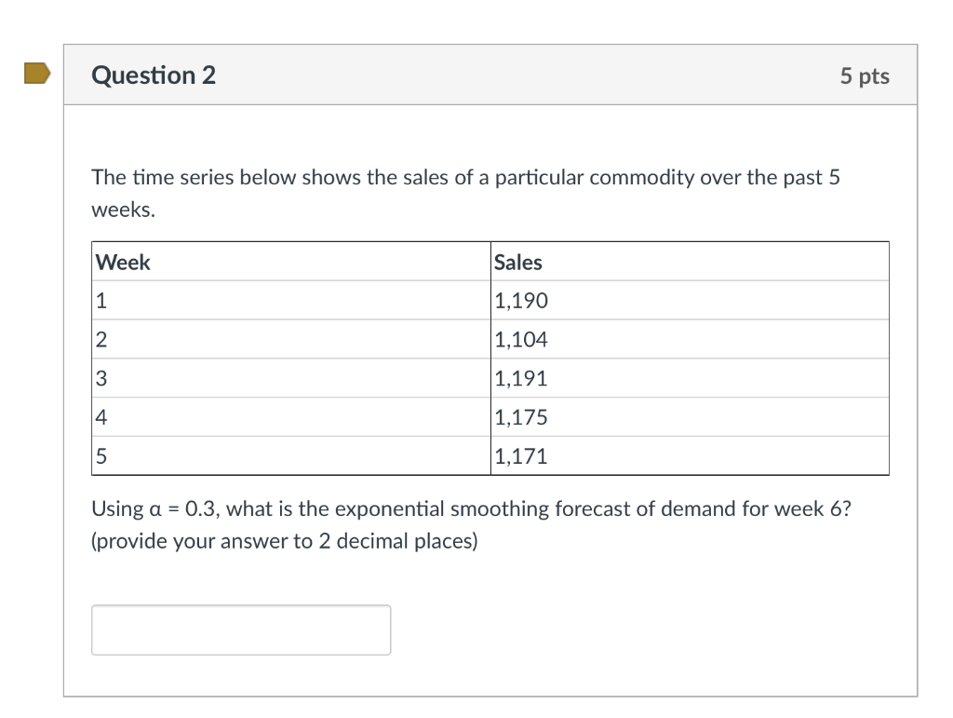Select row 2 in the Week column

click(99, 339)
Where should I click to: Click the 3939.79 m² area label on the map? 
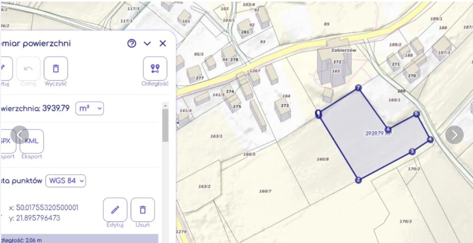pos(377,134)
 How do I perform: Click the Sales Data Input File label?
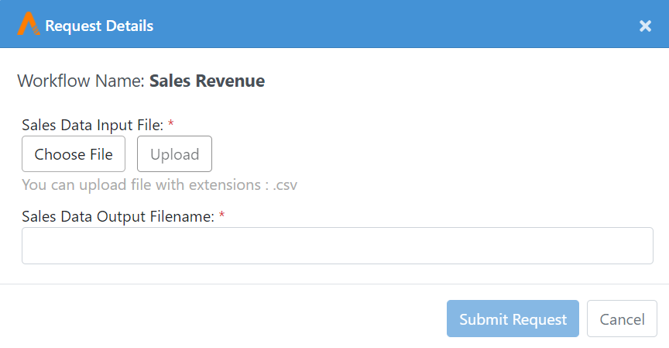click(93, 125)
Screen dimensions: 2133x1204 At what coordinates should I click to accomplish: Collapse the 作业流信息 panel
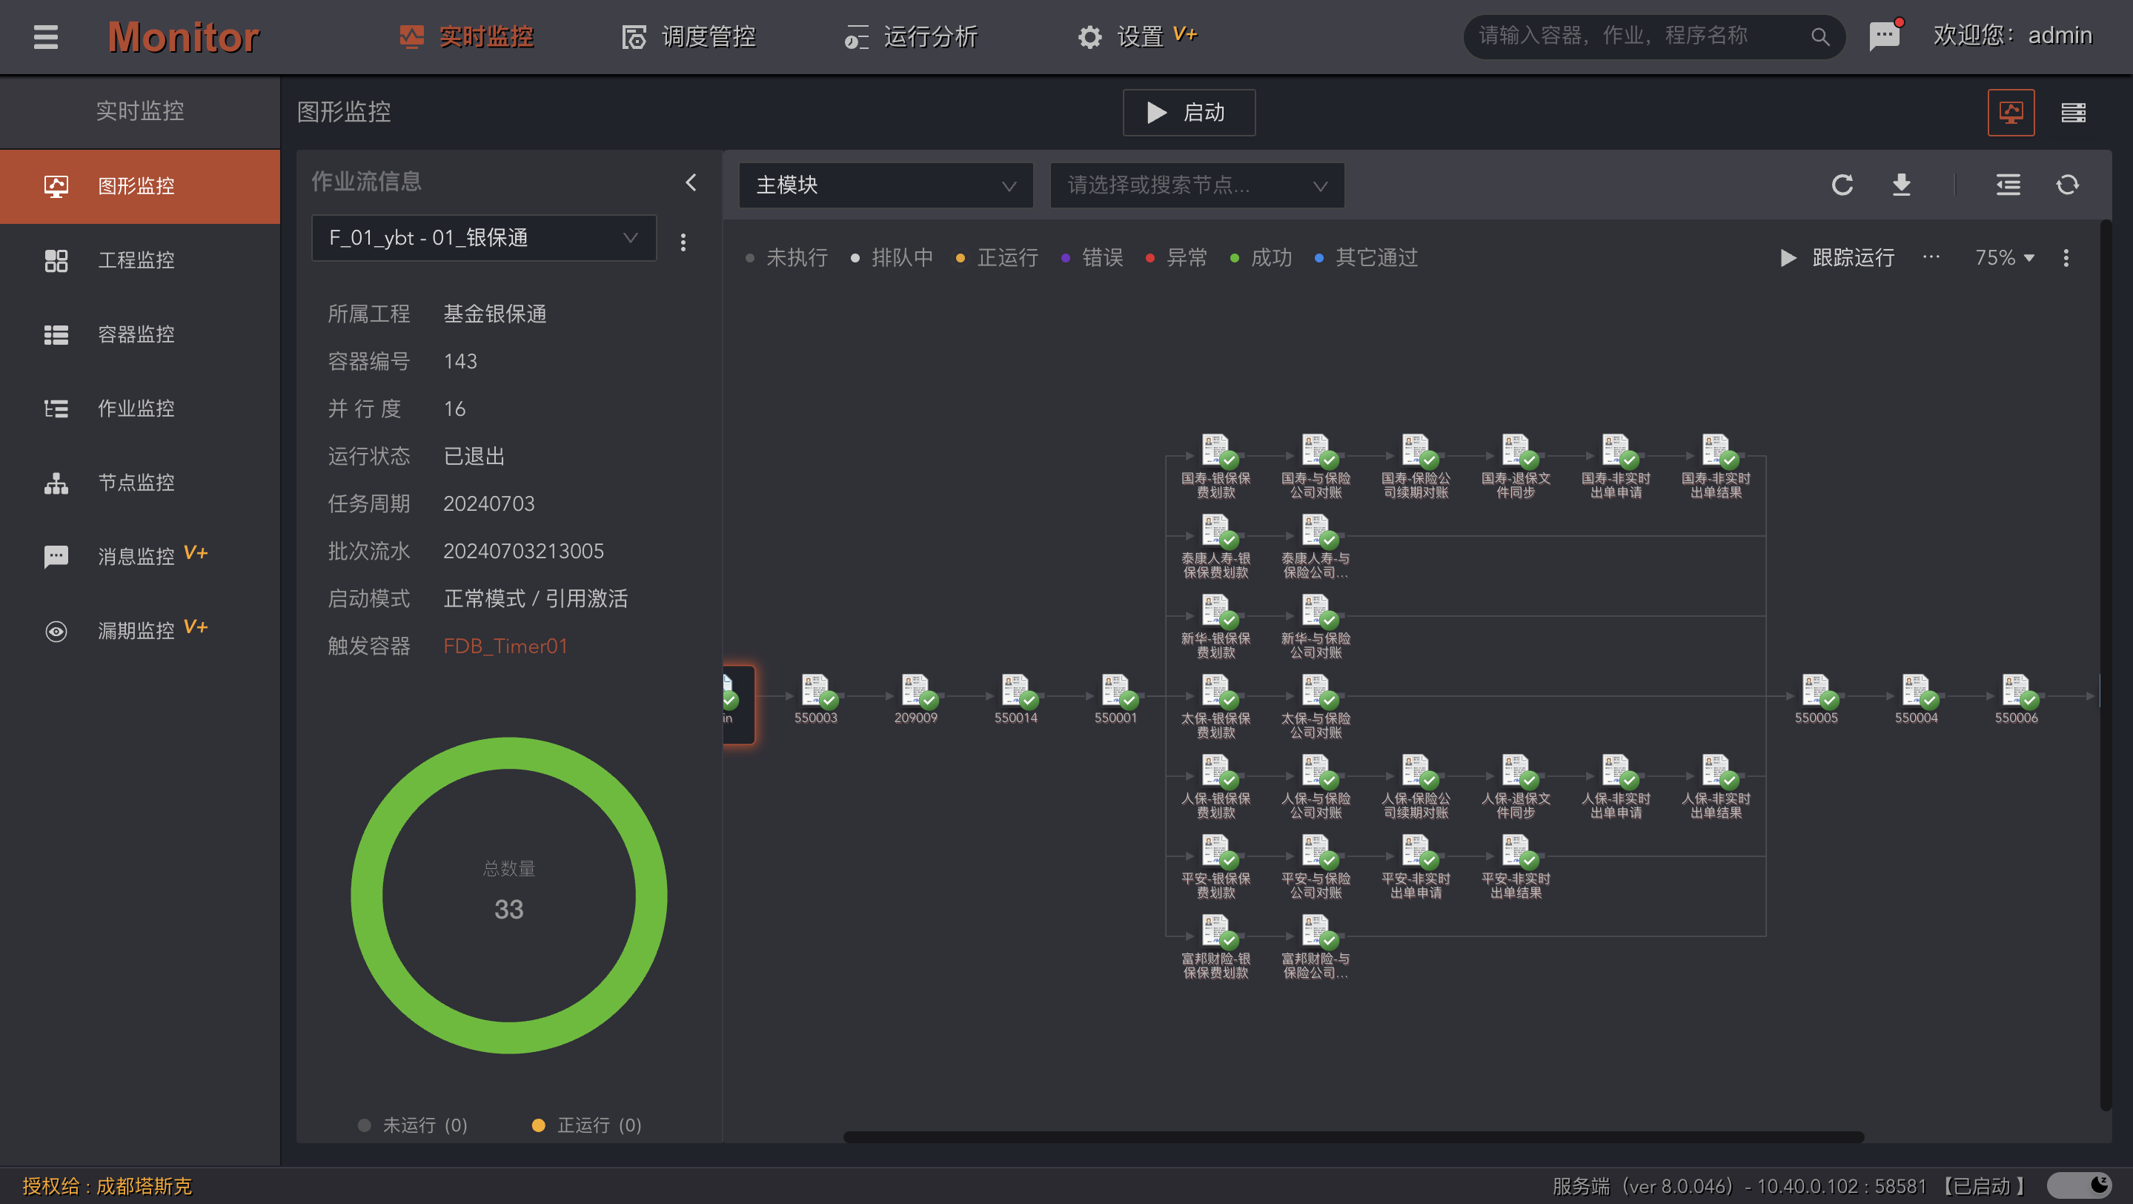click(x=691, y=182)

^^^^^^^^^^^^^^^^

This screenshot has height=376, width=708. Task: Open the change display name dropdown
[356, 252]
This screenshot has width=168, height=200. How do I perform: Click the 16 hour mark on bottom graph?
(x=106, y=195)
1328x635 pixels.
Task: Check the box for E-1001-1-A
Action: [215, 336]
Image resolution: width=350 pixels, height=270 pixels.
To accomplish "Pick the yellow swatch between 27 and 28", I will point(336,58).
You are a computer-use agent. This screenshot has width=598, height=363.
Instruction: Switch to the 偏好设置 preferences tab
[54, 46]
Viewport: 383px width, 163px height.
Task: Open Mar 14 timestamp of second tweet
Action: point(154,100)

^^^^^^^^^^^^^^^^

▶ _AIM_:
Pick out each line of the material above that contains the string "accomplish".

▶ _SOLUTION TO THE EXERCISE_:
Screen dimensions: 2133x1204 At what coordinates should I click to accomplish: Collapse the 作业流信息 panel
To accomplish "Pick the yellow swatch between 27 and 28", I will point(336,58).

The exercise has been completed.